» **Exercise**: Every line of the data should be output word for word.

□ □ □

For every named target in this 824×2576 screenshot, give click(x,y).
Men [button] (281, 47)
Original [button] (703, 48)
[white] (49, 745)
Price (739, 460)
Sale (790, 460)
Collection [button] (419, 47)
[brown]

□ □ □

» **Written reply**:
For every named target in this 824×2576 screenshot, give click(x,y).
Men [button] (281, 47)
Original [button] (703, 48)
[white] (49, 745)
Price (739, 460)
Sale (790, 460)
Collection [button] (419, 47)
[brown]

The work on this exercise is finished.